» **Task requirements**:
Reproduce the listing from its beginning up to and including the line containing "This screenshot has", switching "role" to "title" and leaving everything else unchanged.

» **Input material**:

— BEGIN —

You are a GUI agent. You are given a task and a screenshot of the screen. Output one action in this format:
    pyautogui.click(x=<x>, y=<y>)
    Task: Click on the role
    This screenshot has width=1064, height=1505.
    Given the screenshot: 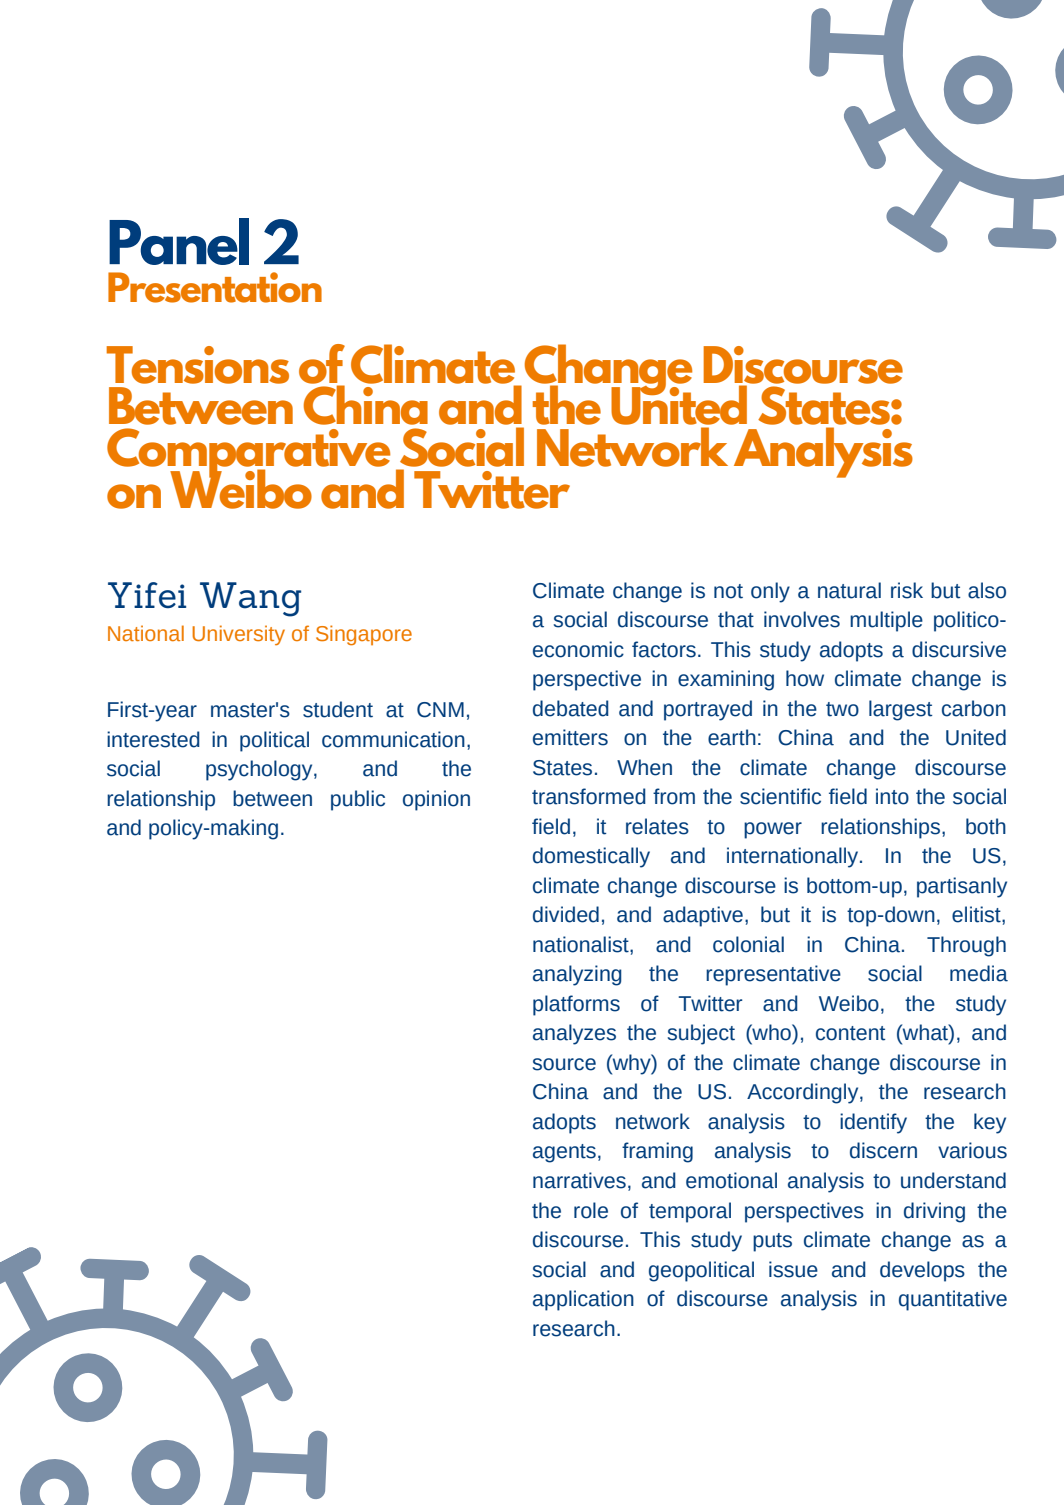 What is the action you would take?
    pyautogui.click(x=591, y=1210)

— END —

» **Answer for this exercise**:
You are a GUI agent. You are given a task and a screenshot of the screen. Output one action in this format:
    pyautogui.click(x=<x>, y=<y>)
    Task: Click on the title
    This screenshot has width=1064, height=1505.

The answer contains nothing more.